IRC channel logs

<rekado>I finally upgraded our guix-daemon at the MDC and things appear to be working fine

<rekado>downloads from ci.guix.gnu.org are *terribly* slow!

<rekado>I get something like 350kB/s

<rekado>it starts out at 2.2MB and then drops

<rekado>downloading the thing over HTTP with wget I see 429MB/s downloads

<rekado>here’s my shell session: https://elephly.net/paste/1618735370.html

<rekado>“guix download https://ci.guix.gnu.org/nar/lzip/l0jsrzgxdcghb87gly3zc5mvr9ylxi8g-0ad-data-0.0.23b-alpha” is very fast.

<efraim>no idea. All I can say is I too have some phantom download speed differences over the local network between rsync and guix-publish.

<rekado>I see in the “guix build” strace log that it stats individual target files and then writes those

<rekado>this might well be the source of slowdown from what I can tell at this point

<rekado>for every file in the archive it has a bunch of stat, link, chmod, rename, seek, etc calls

<rekado>and I bet these are not cheap on NFS

<rekado>I wonder if it’s due to this patch set: https://issues.guix.gnu.org/45253

<rekado>in any case, I’ll revert back to the commit before c7c7f068c15e419aaf5ef616516aa5ad4e55c2fa and see if it changes anything

<rekado>(trying commit f6f6e1efeecd553c3af4c31695b17fb69849967b)

<rekado>no changee :-/

<rekado>trying aba8def46d392b3ef2278d16a2c9708fab05c6fd now

<rekado>also no change

<rekado>going back to the commit that we used before the upgrade

<rekado>(but from a git checkout, not “guix pull”)

<rekado>so… down at commit f41378b797574dc550a700d12cb1752497940496 the download is fast

<rekado>this is an apples vs horses comparison, though

<rekado>the old daemon downloads not the substitute for 0ad-data, but the sources, and it doesn’t download the lzip substitute for the sources but the gzip substitute.

<rekado>argh!!

<rekado>I think I may have lost data due to Guix deleting stuff from /gnu/store because it used the wrong db

<rekado>shit shit shit

<rekado>the file /gnu/store/fa6wj5bxkj5ll1d7292a70knmyl7a0cr-glibc-2.31/lib/ld-linux-x86-64.so.2 no longer exsts

<rekado>oh fuck

<rekado>why does the daemon do that? It shouldn’t delete things from /gnu/store unless I use “guix gc”.

<rekado>just deleting stuff on “guix pull” is wrong.
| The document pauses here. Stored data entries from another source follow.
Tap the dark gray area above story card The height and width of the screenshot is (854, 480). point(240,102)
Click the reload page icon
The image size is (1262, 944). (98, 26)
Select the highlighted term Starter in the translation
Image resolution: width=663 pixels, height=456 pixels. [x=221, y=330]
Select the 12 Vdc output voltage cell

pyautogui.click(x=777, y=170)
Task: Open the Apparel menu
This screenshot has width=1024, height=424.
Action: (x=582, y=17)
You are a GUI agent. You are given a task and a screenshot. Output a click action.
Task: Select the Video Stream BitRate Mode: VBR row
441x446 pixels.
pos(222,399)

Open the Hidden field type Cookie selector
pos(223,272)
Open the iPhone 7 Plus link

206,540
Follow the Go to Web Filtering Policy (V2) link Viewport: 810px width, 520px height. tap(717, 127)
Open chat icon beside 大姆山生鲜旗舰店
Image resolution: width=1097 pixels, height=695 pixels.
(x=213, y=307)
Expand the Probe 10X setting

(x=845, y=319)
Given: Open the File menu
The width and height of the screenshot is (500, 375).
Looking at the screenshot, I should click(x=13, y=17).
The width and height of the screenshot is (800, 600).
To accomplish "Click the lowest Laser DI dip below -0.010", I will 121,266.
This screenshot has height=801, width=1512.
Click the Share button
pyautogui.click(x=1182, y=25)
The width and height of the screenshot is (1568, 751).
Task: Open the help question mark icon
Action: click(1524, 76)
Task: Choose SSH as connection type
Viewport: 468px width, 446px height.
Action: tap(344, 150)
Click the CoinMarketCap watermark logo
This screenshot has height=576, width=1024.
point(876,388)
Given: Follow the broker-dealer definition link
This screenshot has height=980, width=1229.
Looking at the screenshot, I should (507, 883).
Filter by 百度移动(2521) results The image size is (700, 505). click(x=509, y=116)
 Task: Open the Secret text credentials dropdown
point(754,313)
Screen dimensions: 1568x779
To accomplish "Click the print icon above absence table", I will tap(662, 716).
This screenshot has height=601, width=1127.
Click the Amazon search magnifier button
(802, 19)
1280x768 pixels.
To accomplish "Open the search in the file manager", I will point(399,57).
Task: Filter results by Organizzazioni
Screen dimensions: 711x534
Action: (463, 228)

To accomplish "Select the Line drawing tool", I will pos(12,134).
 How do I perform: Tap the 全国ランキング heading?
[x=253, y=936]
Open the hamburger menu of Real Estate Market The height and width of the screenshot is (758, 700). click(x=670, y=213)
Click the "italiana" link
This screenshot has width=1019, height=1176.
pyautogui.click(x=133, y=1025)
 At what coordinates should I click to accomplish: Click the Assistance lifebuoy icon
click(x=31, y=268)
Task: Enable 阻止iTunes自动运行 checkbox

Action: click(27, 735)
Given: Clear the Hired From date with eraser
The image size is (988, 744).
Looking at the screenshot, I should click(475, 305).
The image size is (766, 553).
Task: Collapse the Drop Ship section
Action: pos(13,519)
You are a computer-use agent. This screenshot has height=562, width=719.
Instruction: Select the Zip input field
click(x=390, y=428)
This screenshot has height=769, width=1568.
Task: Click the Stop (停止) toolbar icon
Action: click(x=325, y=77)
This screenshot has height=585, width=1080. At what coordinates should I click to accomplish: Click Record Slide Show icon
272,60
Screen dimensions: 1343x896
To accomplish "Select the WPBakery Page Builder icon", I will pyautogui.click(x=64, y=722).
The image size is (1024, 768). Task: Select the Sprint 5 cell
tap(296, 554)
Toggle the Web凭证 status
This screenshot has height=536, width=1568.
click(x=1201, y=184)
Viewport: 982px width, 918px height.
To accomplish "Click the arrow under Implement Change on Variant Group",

<efraim>I feel like the db & store should be more strongly divorced from the rest of Guix, it seems like it'd be too easy to to run bootstrap && configure --localstatedir=/tmp && make && guix gc

<civodul>rekado: re download speed, it could be simply that the lzip 0ad-data download is CPU-bound

<civodul>oh, i hope you can recover the store

<civodul>:-/

<rekado>problem is I really don’t know how much was deleted

<rekado>it doesn’t *say* that it’s deleting something

<rekado>I only noticed when it *failed* to delete something because the directory wasn’t empty

<rekado>it was about to delete that glibc directory

<rekado>and failed to delete all locales

<rekado>i recovered the glibc directory from zfs snapshots

<rekado>but … I don’t know how much else is borked now

<efraim>time for guix gc --verify=repair,contents ?

<rekado>I’m so scared of running “guix gc”

<rekado>is it going to decide that things it can’t access are free to collect?

<rekado>because it won’t be able to access all user home directories

<rekado>I’m really scared of it deciding to purge a few things without asking

<efraim>(according to the database) if something is supposed to be there it will get it back by downloading or building, if it's not supposed to be there I don't know

<efraim>it might not even see it if it's unknown to the DB

<rekado>in my past invocations of “guix gc” it would start by deleting links from the profiles directory

<efraim>IIRC those are the ones that were already unlinked with 'guix package -d'

<rekado>or those that the daemon *thinks* have been unlinked because it can’t see the source

<efraim>then I suppose you should make sure you're running the correct daemon with the correct DB

<rekado>the daemon sits on a separate machine, so it won’t be able to see the source files for links to the profile directory if those files are on other machines

*efraim thinks *suppose* isn't strong rnough

<rekado>I *am* running the correct daemon though.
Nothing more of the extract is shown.